Programming Assignment 2: Scaling with SGD

CS4787 — Principles of Large-Scale Machine Learning — Spring 2020

Project Due: March 4, 2020 at 11:59pm

Late Policy: Up to two slip days can be used for the final submission.

Please submit all required documents to CMS.

This is a partner project. You can either work alone, or work ONLY with your chosen partner. Failure to adhere to this rule (by e.g. copying code) may result in an Academic Integrity Violation.

Overview: In this project, you will be implementing and evaluating stochastic gradient descent on the same MNIST task as in Programming Assignment 1. You will also be evaluating the effects of different learning rates and batch sizes, as well as exploring empirically the impact of using different sampling schemes for stochastic gradient descent.

Background: So far in class, we've been talking about stochastic gradient descent implemented as the following

Algorithm 1 Stochastic Gradient Descent with Fixed $\alpha$ and Random Sampling

1:procedure SGD( $(f_1, \ldots, f_n), \alpha, w_0, T$ )

2:initialize $w \leftarrow w_0$

3:for $t = 1$ to $T$ do

4:sample $\tilde i$ uniformly at random from $\{1, \ldots, n\}$

5: $w \leftarrow w - \alpha \cdot \nabla f_{\tilde i}(w)$

6:end for

7:return $w$

8:end procedure

(Possibly we may want to use some averaging or random sampling of the iterates, but we'll ignore that for now.) One problem with Algorithm 1 is that since the training examples are chosen at random, they are unpredictable (or to use a more technical term, they have poor memory locality).

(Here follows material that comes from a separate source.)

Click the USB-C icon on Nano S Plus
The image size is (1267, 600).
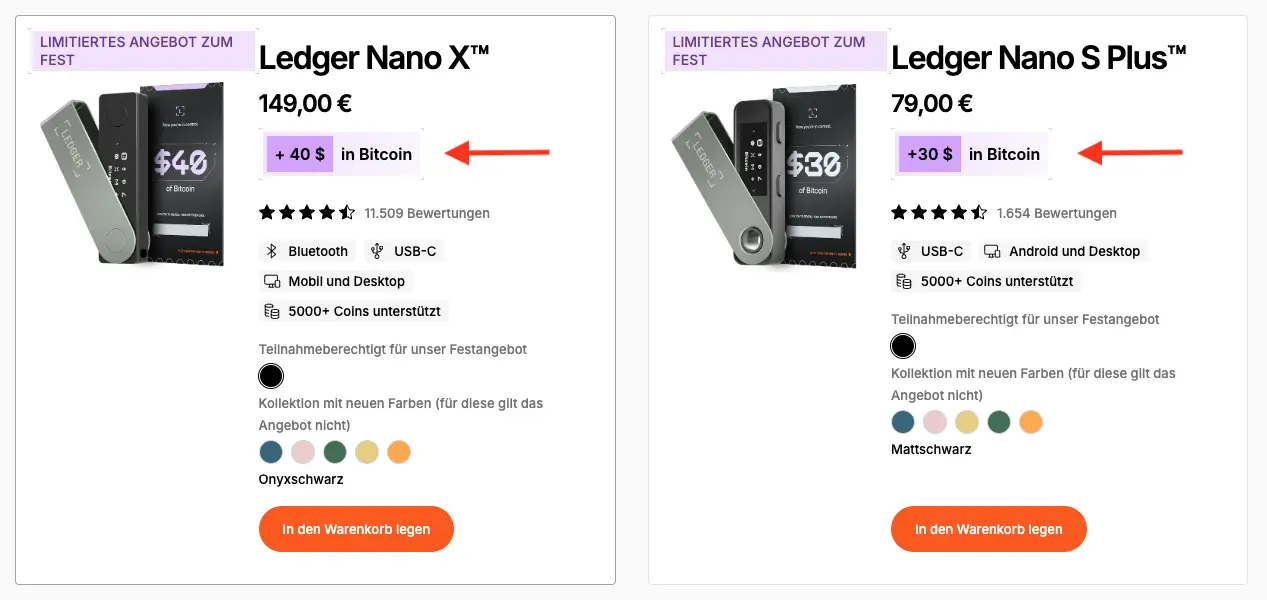coord(904,251)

This can make our results difficult to replicate, which can be bad when we want to scale our systems and test them automatically. Sampling at random can also be bad for the memory subsystem of the processor we are running on, especially if it depends on caches that try to predict which data to prefetch and make available for quick access (e.g. a CPU). We will discuss this more in detail later in the course, when we talk about hardware for machine learning. But for the moment, one (naive) way to address this problem is to just sample the training examples in a predictable order. And what order is more predictable than the order in which the training examples appear in memory? This motivates the development of the following sequential-scan-order version of SGD.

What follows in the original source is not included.